Thomas wants to show he's still got game
There's a difference this time, because Tim Thomas is coming off significant surgery.
The situation, the territory, is otherwise very familiar. Just a year after winning the Vezina Trophy as the NHL's best goalie, Thomas is seen again by the majority as a No. 2 goalie - and an aging (36), expensive ($5 million) one, at that.
After spending so much of his hockey life getting overlooked and underrated, Thomas is about to start another season of attacking preconceived notions.
"I've been working out hard," he said Monday, before teeing off in the 7th annual Boston Bruins Golf Tournament at The International. "You've got to train hard, especially when you're rehabbing an injury - plus, I want to put myself in the best position to have as good a year as I can."
Thomas, who had surgery on May 22 to repair a torn labrum in his hip, got back on the ice last week when he and several teammates gathered for captain's practices at Ristuccia Arena. Despite his report that the hip has "passed every test we've thrown at it so far," it won't change the opinion of those who believe he has been passed on the depth chart — permanently — by 23-year-old Tuukka Rask.

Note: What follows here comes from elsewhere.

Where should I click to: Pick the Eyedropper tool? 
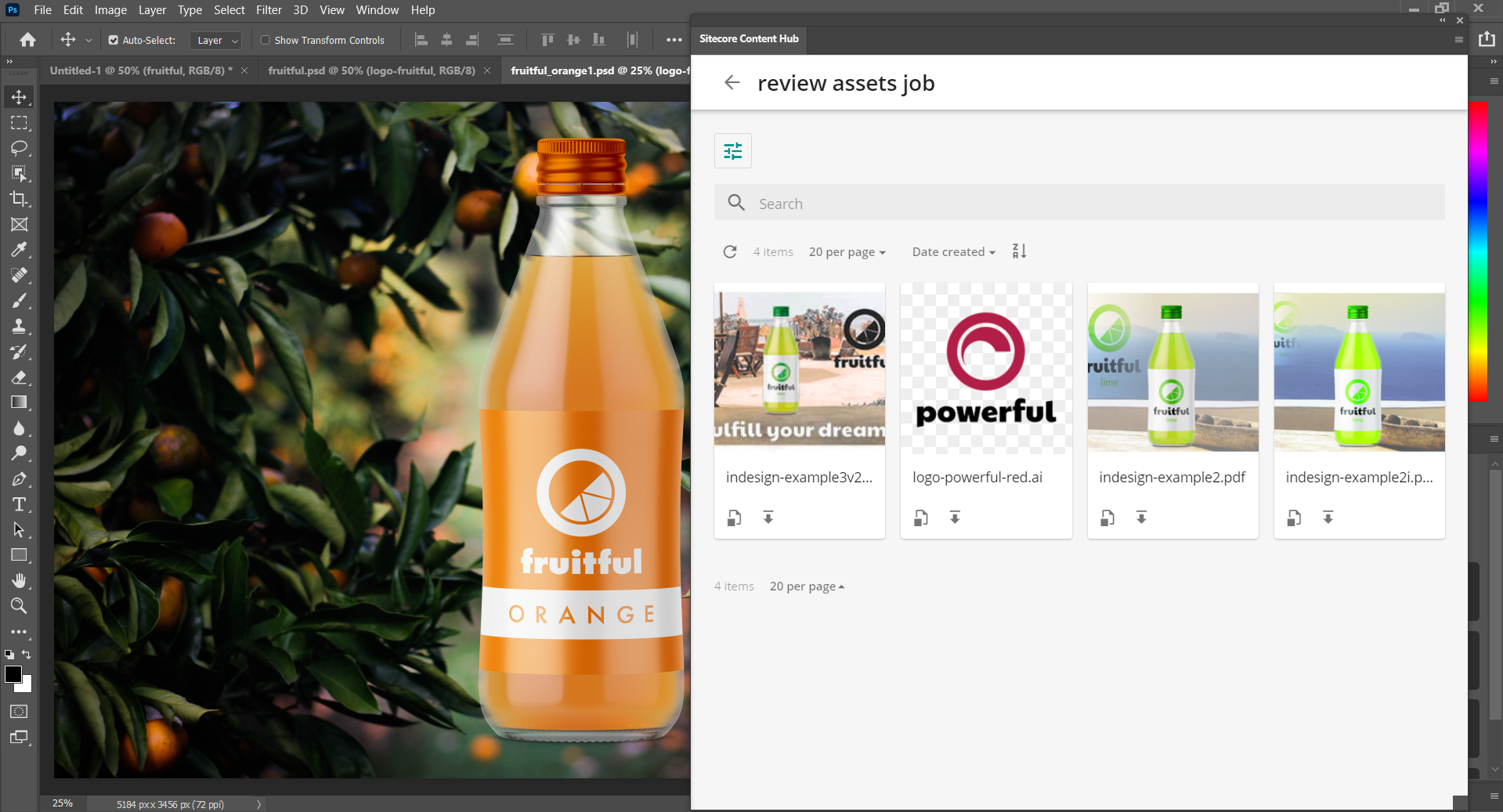(x=19, y=250)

Thomas tries not to listen much to outside opinion, and in this case, it isn't really necessary. From being told he wasn't good enough to play in the NHL, period, to dealing with the assumptions that he was only good enough to back up the likes of Andrew Raycroft, Hannu Toivonen and Manny Fernandez in Boston, Thomas has heard all of this before.
"I thought about it over the summer," he said, "and I'm approaching it just like I did with every challenge I've had at every level.

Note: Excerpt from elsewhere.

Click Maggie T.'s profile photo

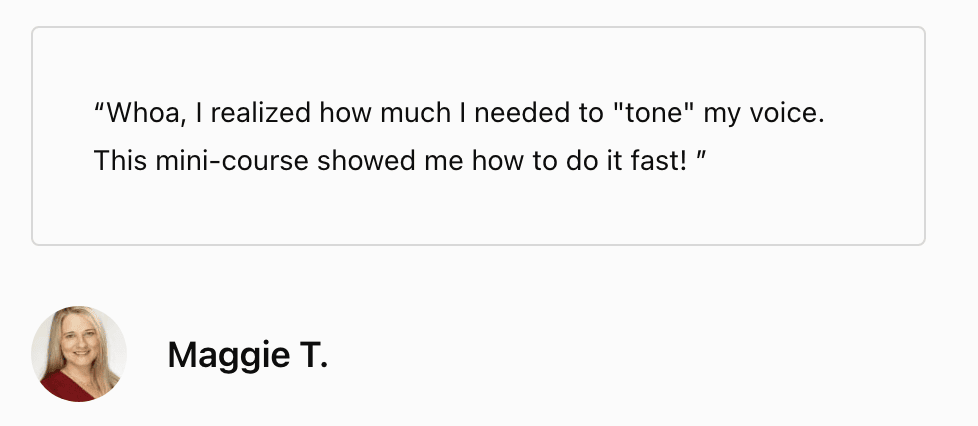point(79,354)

"It's a battle against yourself. I've proven in the past what I can do, when I bring the best game I have to the table. It's up to me to do that."
Thomas won't blame the hip or an apparent hand injury, but his best game didn't make it to the table last season with the same frequency as in 2008-09, when he led the NHL in goals-against average (2.10) and saves percentage (.933). Last year's stats, which included a sub-.500 record (17-18-8), may not have qualified as poor (2.56; .915), but Rask's were superior (22-12-5, 1.97; .931), and the rookie became coach Claude Julien's goalie of choice down the regular-season and through two rounds of playoffs. Rask played every minute of Boston's 13 postseason games.
As he began to rehabilitate from his hip operation, Thomas also became one of the more popular perceived solutions to the Bruins' salary cap quandary.
With Boston $3 million over the limit (at least, once winger Marco Sturm is cleared to return from knee surgery in mid- to late November), and Thomas supposedly ticketed for backup duty, moving him and the remaining three years and $15 million of his contract onto another team's books would supposedly make everyone happy. General manager Peter Chiarelli, who included a no-movement clause in the goalie's four-year extension, went so far as give Thomas and his agent, Bill Zito, permission to see if another team might be interested in acquiring him.
Thomas, however, wants to stay with the B's, and believes he can do so as a major part of their mix.
"I'm looking toward the future, toward the season, and playing the best I absolutely, positively can," said Thomas, whose training-camp plans consist of "shooting for the opening day of the regular season (at) 100 percent" health.
"I was promised the same chance (to compete for playing time), and I think I will. My play will do the talking. It's in my hands. That's the way I look at it."